After the Hunt grounds us in Alma’s doubtful perspective, which has partly been made more brittle because of a teenage incident whose particulars the movie does not divulge until the last act. She will have done quite a bit of foreshadowing self-destruction by then, popping pills and then forging prescriptions to deal with a cluster of ulcers whose flare-ups make her sporadically double over in pain. (One wonders if a long-term professional hiatus that’s alluded to but never unpacked was health-related.) Her haircut reminiscent of Gena Rowlands, a grand dame of the woman-unraveling narrative, Roberts gives one of her finest performances as a woman whose own struggles prevent, rather than encourage, her from embracing solidarity, having internalized gendered grin-and-bear-it resolve and the petty competitiveness success in higher academia can foster.

If the preternaturally charismatic Roberts were not After the Hunt’s star, though, the aloof, distance-maintaining character would be less obvious as a center of gravity. My mind kept wandering to other wanting-for-attention characters: Alma’s sardonic psychiatrist husband (Michael Stuhlbarg), who’s so much the long-suffering type that he counts a night of sleeping in bed more cozily than usual as a kind of breakthrough, and to Maggie, who is written with too much intentional opaqueness to make her fully seem like a person. 

Beset with a feeling that it’s been released a few years too late, After the Hunt’s willful lack of good-bad binaries and digestible answers is superficially easy to appreciate. But it ultimately mistakes chronic doubt and what-abouting for a substantial position as it contemplates the effectiveness of so-called cancel culture and whether the possibility of marginalized-identity-possessing people weaponizing it for personal gain is purely right-wing paranoia.
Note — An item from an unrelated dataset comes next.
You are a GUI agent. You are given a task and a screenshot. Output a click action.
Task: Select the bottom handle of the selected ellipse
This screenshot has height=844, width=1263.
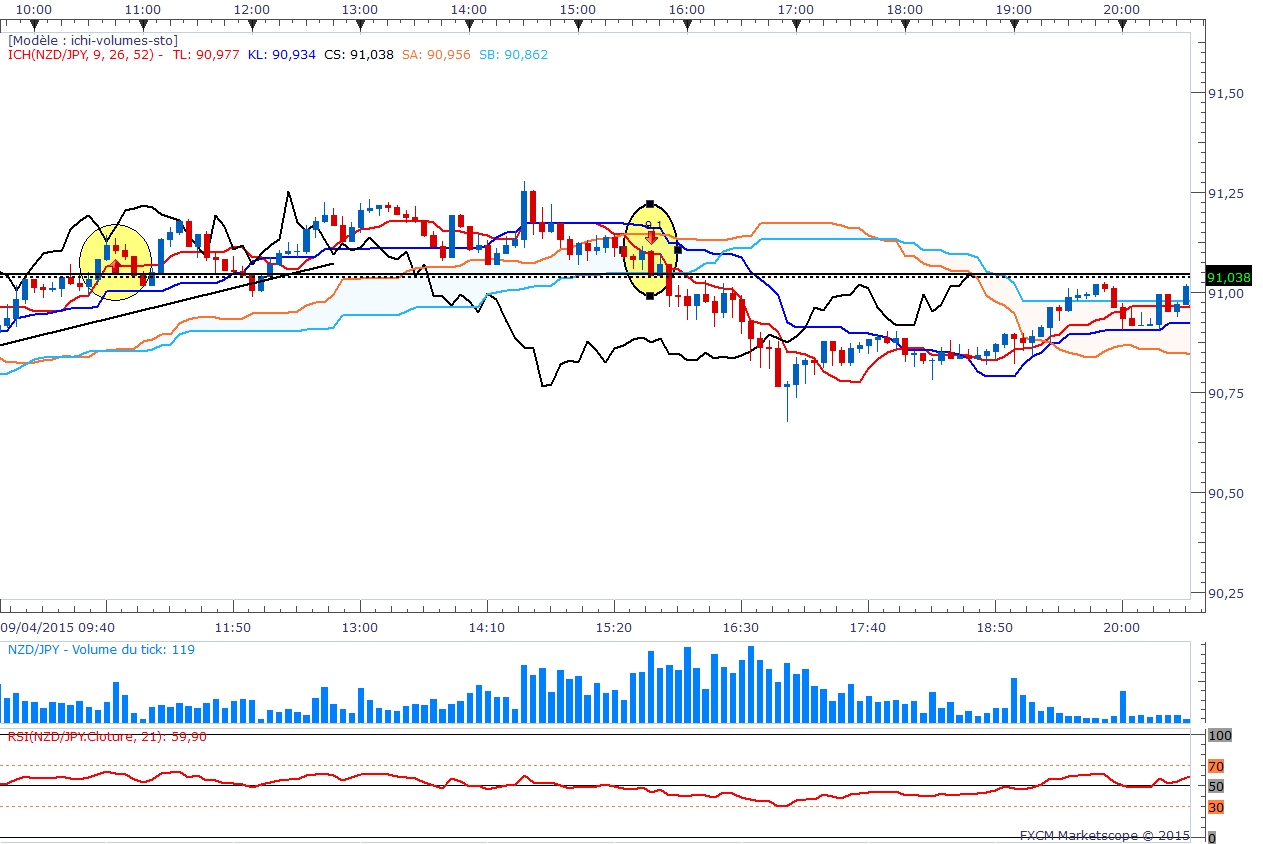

All the purposeful obfuscation and indistinct character motivation come to feel empty; as it moves north of a two-hour runtime, one feels like After the Hunt has mostly just spun its wheels, so fixated on maintaining an atmosphere of dubiousness that the characters feel beaten down, disallowed until the 11th hour from saying anything that could lead a viewer to a conclusion. (After the Hunt has drawn comparisons to 2022’s excellent Tár, another movie about a powerful, self-serving middle-aged woman in a creative field it pales in comparison to in large part because it was readier to be messy and had a sharper sense of what, exactly, it was diagnosing and targeting.)

The prolific Guadagnino has spent the last decade trying to prove his elasticity, periodically deviating from the sumptuously shot style of melodrama in which he reigns supreme and is arguably most associated with (2009’s I Am Love, 2015’s A Bigger Splash, 2017’s Call Me By Your Name, and 2024’s Challengers) for horror (2018’s Suspiria and 2022’s Bones and All) and erotic abstractions (2024’s Queer). The hardened tenseness of After the Hunt is another attempt at self-expansion that reaffirms that Guadagnino, for all his formal prowess and good taste, has a particular lane in which he dependably excels, not several.